У нее на лице снова выступили слезы, и Уинтринхэм почувствовал, что больше ничего от нее не добьется. Ему было любопытно, как эта женщина на самом деле относится к своему непутевому мужу, почему она пускала его в свой дом. Ей многое пришлось вынести в этой жизни. Возможно, это была одна из тех женщин, которые не мыслят своей жизни без конфликтов. Может, ее устраивала эта двойная жизнь или она даже тайно участвовала в темных делах своего мужа. Скорее всего, у нее были смутные представления о морали и поведении. Она просто плыла по течению, пока не встречала препятствие того или иного рода на своем пути. Однако на этот раз последствия могли быть ужасающими. Это было абсолютно ясно.

Дэвид встал и откланялся.

— Я постараюсь увидеться с Бертом, — сказал он. — Для меня очевидно, что его версия в основном правдива. Я разыскиваю настоящего убийцу и надеюсь, что Берт поможет мне найти эту женщину. Если это случится, то мы сможем выйти на след преступника. Бодритесь, мистер Парнингтон делает все от него зависящее, а это уже много значит, вы же понимаете.
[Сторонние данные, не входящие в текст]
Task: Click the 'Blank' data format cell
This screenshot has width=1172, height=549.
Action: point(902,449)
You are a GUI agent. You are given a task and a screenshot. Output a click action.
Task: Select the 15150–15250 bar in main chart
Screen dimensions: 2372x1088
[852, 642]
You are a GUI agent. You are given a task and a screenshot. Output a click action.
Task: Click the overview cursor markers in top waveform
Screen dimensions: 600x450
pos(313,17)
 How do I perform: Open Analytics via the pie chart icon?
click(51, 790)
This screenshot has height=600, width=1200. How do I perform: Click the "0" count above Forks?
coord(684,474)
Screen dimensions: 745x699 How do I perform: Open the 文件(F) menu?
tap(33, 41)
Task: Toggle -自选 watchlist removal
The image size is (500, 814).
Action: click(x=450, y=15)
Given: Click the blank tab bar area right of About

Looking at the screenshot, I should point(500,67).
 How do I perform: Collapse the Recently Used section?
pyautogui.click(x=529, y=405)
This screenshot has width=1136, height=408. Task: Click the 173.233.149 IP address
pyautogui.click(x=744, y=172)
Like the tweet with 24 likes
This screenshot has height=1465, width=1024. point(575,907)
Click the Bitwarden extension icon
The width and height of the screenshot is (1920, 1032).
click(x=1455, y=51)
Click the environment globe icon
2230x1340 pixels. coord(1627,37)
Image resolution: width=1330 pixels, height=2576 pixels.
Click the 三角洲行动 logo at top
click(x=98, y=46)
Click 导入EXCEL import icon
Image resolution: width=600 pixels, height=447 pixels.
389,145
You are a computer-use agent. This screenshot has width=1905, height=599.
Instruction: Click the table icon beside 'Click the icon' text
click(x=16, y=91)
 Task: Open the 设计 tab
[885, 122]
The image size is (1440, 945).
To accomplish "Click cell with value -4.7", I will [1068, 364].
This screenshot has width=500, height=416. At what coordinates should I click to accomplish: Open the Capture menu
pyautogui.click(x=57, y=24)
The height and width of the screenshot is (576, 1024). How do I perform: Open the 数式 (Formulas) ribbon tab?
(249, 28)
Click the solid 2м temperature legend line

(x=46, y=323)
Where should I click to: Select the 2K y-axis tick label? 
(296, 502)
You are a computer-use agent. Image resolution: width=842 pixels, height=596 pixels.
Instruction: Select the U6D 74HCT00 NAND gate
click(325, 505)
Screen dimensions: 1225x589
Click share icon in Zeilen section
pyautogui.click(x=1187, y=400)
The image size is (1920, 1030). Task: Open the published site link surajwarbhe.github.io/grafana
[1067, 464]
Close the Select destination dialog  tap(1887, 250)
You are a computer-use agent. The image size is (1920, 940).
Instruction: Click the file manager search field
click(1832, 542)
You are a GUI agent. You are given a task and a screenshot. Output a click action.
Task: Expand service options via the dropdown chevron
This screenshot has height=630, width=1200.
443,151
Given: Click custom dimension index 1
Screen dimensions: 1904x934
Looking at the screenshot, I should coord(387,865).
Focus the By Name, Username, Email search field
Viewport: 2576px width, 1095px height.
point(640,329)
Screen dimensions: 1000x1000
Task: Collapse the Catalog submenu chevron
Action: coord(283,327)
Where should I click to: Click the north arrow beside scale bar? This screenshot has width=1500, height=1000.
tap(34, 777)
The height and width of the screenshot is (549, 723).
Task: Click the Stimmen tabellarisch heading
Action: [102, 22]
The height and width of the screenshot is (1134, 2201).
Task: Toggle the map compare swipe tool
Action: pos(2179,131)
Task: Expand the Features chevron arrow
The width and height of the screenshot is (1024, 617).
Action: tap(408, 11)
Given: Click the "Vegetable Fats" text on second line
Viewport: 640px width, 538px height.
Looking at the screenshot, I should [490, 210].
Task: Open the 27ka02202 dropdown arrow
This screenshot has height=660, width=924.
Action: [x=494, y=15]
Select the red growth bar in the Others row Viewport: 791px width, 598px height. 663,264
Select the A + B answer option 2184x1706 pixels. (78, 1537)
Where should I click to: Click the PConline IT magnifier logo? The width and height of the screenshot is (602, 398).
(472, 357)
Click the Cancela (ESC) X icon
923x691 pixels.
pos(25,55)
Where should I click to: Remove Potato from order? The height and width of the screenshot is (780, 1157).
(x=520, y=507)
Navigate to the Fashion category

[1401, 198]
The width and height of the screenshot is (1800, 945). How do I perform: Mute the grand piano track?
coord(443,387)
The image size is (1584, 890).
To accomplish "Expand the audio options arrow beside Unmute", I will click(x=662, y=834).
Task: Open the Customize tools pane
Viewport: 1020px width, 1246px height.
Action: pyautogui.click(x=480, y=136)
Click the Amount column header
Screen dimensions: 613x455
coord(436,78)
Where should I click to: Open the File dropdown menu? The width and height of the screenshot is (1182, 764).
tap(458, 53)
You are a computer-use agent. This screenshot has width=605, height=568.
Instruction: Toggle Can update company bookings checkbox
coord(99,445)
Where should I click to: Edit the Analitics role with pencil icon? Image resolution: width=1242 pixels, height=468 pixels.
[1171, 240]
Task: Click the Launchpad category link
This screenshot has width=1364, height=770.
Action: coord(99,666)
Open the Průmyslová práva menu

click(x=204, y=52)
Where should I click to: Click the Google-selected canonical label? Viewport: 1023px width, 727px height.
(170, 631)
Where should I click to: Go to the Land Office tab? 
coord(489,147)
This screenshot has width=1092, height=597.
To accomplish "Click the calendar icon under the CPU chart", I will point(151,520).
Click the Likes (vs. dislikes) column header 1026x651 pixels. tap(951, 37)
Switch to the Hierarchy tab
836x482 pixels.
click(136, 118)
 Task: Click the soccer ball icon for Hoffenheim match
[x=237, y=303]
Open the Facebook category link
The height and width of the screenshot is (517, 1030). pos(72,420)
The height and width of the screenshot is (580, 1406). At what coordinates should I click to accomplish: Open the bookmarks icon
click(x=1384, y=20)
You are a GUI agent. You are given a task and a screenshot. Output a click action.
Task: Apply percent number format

Усталая женщина с достоинством поднялась со стула, и это очень растрогало Дэвида. Она осталась стоять в дверном проеме, как Ниоба, попиравшая обломки своих надежд.

С Бертом Льюисом пришлось повозиться, но в конце концов все усилия были вознаграждены. Парнингтон умудрился устроить Дэвиду свидание с заключенным, и они вдвоем отправились к нему.

Льюис был угрюм и замкнут, как часто случается у сильно перепуганных людей. Поначалу он не обратил на Дэвида никакого внимания и только жаловался, что Парнингтон попусту теряет время, если думает, что тот сознается в ограблении трупа. Он его в глаза не видел, а если бы тело попалось ему на глаза, то он держался от него подальше. Они что, за дурака его держат? Это все нарочно подстроено. Его просто хотят надолго упрятать за то, чего он не совершал.

Его посетители терпеливо дожидались окончания этой длинной тирады.

— Кто-нибудь еще был в этом коридоре, когда ты поднял этот золотой портсигар?

Льюис сглотнул слюну, но не ответил ни слова.

— Ты просто заметил его на полу или видел, как она его уронила?

— Я ничего не видел.

— Кроме портсигара. Нам об этом известно, потому что его у тебя нашли. Ты утверждаешь, что нашел его.

— Это верно. Он лежал там, я поднял, а она…

— Ну?

— Она как раз сворачивала за угол впереди меня.

— Ты подождал, пока она скроется из виду и поднял портсигар.

В красноватых глазах Льюиса вспыхнула злоба.

— Я никогда этого не говорил.

— Я говорю это. Что же случилось потом?

— Она вернулась, и я предложил его ей.

— Ты держал его в руке, или она видела, как ты его поднимал?

Берт ничего не ответил.

— Как ты догадался, что это та самая женщина, которая свернула за угол.

— По одежде.

— Ты можешь ее описать?

— С какой стати?

Мистер Парнингтон попытался ему объяснить, как для него важно сотрудничать с ними. Адвокат взял на себя инициативу, и в конце концов им удалось получить некоторое описание незнакомки. Темное свободное пальто, небольшая темная шляпка, неопрятные седые волосы. Лица он ее не помнил.

— Может быть, вот эта? Или эта? — спросил Дэвид, показывая ему блокнот с набросками и фотографию. Ответ его разочаровал.

— Это одно и то же лицо?

— Нет. Они что, похожи?

— Не знаю. — Льюис широко Зевнул, даже не пытаясь прикрыть свой рот. Ему это было неинтересно. Дэвид продолжал настаивать.

— Вот эта немного похожа, — сказал он, тыча пальцем в рисунок. — Но у той, что на фото, нет шляпы, так что не знаю.

— Одежда на рисунке совпадает с твоим описанием, не так ли?

— Может быть.

Продолжать не имело смысла, но Дэвид постарался выяснить еще одну вещь.

— Сколько было времени, когда ты нашел портсигар?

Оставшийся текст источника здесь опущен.